Ale przede wszystkim, bez względu na dzisiejszy wynik, pogodziłem się z samym sobą. To był bardzo, bardzo ważny moment. Wiedziałem, jak chcę grać. Zamierzałem się temu poświęcić od pierwszego do ostatniego punktu. Nie obchodziło mnie, czy wynik nie będzie taki, jakiego chciałem, po prostu chciałem grać po swojemu. Co więcej, czułem się dobrze, grając tak, jak uważałem za słuszne.
Po raz pierwszy od dawna zapomniałem o ‚a co jeśli’, o wynikach, o tym, co się stanie, jeśli nie uda mi się ten uderzenie, co się stanie, jeśli przegram ten mecz. Po prostu zobowiązałem się grać tak, jak chciałem, od pierwszego do ostatniego punktu. Kilka dni temu tego nie zrobiłem.
To właśnie sprawiło mi taki ból. Dziś wiedziałem, że bez względu na wszystko, chcę być dumny z moich decyzji, z mojej agresywnej postawy i chciałem wyjść na kort, aby spróbować wygrać mecz.
To moje pierwsze zwycięstwo w tym roku nad zawodnikiem z pierwszej dziesiątki rankingu i boli mnie, że to mówię, ale mam wrażenie, że powinienem mieć lepsze wyniki. W tym sezonie po prostu nie przychodziły. Wreszcie udało mi się odnieść zwycięstwo tutaj w Turynie, przeciwko komuś, kto gra agresywnie, kto ma niesamowity serw…

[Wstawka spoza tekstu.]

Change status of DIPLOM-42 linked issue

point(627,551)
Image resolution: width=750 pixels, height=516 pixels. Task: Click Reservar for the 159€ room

Prędkość jego piłki jest jedną z najwyższych w tourze. Rozegrał niesamowity mecz z Carlosem (Alcarazem). Uderza piłkę z głębi kortu z dużą siłą. Dziś dyktowałem warunki gry i stawiłem mu czoła. To dowodzi, że mam taką możliwość w swoim arsenale. Po prostu muszę częściej wychodzić ze strefy komfortu i regularnie to udowadniać” – zapewniał De Minaur dla Punto de Break.